The proprietors of brick kilns subject at least 10,000 Cambodian men, women, and children—often entire families—to multigenerational debt-based coercion, either by buying off their preexisting loans, or by requiring them to take out new loans as a condition of employment or to cover medical expenses resulting from injuries incurred while working. An NGO study conducted in 2017 found nearly 100 percent of brick kilns surveyed throughout the country featured indicators of forced labor via debt-based coercion. An extensive, largely unregulated network of predatory microfinance organizations and private creditors contributes to this arrangement by proactively advertising loans to families in vulnerable communities and connecting them with the kilns. Rural farming families are at higher risk of this form of forced labor due to economic hardships ensuing from climate change; unseasonal rain patterns and subsequent loss of crops push many farmers to take out large loans for new irrigation or pesticide systems, and brick kiln owners often purchase these loans as a means of securing and retaining their labor. Extended rainy seasons also delay the brick-drying process, reducing these bonded kiln workers’ pay and forcing many to become further indebted to the kiln owners. In order to dissuade workers from fleeing abusive conditions, some kiln owners reportedly allow only select members of family units to be absent for public holidays or to seek medical care at any given time. Some workers report continued confinement and forced labor in the kilns long after they have repaid their debts. Traffickers also subject children as young as 13 to domestic servitude and labor on riparian and oceanic fishing boats, in karaoke bars, and on cassava plantations to pay off family debts accrued through this system. Communities displaced by illegal logging operations supplying the brick kilns with timber for fuel may be at elevated risk of trafficking, including in logging itself and elsewhere as a result of concomitant economic hardships.

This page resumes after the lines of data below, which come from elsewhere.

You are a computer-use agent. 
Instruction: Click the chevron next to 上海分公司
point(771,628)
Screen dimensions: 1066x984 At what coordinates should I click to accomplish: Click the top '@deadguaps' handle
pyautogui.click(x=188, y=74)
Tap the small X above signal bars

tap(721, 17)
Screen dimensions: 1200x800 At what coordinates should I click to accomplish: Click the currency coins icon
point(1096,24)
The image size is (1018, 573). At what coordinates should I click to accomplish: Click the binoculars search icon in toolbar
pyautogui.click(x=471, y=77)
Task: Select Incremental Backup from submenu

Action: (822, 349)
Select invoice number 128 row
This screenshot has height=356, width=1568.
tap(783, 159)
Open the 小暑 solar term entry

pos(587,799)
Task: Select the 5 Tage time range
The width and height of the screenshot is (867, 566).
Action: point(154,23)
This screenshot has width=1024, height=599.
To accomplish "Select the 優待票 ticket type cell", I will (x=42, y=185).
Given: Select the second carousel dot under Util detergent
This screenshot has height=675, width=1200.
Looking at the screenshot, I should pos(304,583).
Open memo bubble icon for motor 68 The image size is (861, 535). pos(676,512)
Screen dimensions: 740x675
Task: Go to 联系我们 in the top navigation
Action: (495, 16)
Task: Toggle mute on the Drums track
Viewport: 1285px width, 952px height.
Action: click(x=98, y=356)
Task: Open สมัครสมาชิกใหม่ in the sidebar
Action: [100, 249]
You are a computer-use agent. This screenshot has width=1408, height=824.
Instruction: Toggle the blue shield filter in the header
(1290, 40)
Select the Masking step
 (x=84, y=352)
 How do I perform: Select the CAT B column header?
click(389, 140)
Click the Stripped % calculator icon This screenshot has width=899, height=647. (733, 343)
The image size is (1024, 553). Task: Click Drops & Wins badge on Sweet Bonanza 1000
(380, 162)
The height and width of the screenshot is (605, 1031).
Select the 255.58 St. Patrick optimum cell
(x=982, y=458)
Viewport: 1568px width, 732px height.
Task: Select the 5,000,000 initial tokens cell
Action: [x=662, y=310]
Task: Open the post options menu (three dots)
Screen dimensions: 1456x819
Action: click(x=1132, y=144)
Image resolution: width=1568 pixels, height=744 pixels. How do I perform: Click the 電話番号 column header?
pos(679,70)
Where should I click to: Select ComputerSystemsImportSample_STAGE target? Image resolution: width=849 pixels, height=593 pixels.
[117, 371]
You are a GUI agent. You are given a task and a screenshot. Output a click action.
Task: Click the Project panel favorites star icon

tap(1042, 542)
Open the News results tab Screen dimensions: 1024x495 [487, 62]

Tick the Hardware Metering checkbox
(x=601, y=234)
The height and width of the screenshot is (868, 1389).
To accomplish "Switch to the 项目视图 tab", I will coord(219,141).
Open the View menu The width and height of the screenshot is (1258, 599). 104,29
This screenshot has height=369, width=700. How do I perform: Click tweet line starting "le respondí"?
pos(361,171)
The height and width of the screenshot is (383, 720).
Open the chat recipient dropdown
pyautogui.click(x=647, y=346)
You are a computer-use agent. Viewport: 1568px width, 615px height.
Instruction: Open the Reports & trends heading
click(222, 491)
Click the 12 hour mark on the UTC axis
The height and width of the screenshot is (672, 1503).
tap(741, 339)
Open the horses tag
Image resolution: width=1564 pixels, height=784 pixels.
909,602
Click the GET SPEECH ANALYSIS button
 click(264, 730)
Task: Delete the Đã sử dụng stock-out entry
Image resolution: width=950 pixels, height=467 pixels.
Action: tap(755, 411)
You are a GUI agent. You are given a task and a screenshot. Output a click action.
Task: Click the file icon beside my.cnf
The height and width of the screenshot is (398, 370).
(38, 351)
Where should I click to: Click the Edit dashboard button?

All of Cambodia’s 25 provinces are sources for human trafficking. Sex trafficking is largely clandestine; Cambodian and ethnic Vietnamese women and girls move from rural areas to cities and tourist destinations, where criminals subject them to sex trafficking in brothels and, more frequently, clandestine sex establishments at beer gardens, massage parlors, salons, karaoke bars, retail spaces, and non-commercial sites. Cambodian men form the largest source of demand for children exploited in sex trafficking; however, men from elsewhere in Asia, Europe, the United States, Australia, and South Africa travel to Cambodia to engage in child sex tourism, increasingly facilitated through social media contact. Thousands of urban children left behind by families migrating abroad for work are particularly vulnerable to sex trafficking and forced labor. Vietnamese women and children, many of whom are victims of debt-based coercion, travel to Cambodia and are subjected to sex trafficking. NGOs report criminal gangs transport some Vietnamese victims through Cambodia before they are exploited in Thailand and Malaysia. Traffickers in Cambodia are most commonly family or community members or small networks of independent brokers. Some Cambodian orphanages purchase local children from economically disadvantaged families and subject them to malnutrition and unclean living conditions in their facilities for the purpose of attracting and profiting from charitable donations; some of these children are at further risk of sex trafficking and domestic servitude as a result of poor government oversight of adoption processes. Endemic corruption aids and abets trafficking crimes. Some police reportedly solicit commercial sex with children. Corrupt officials facilitate cross-border trafficking, thwart progress on investigations and prosecutions, and in some cases profit directly from establishments suspected of trafficking.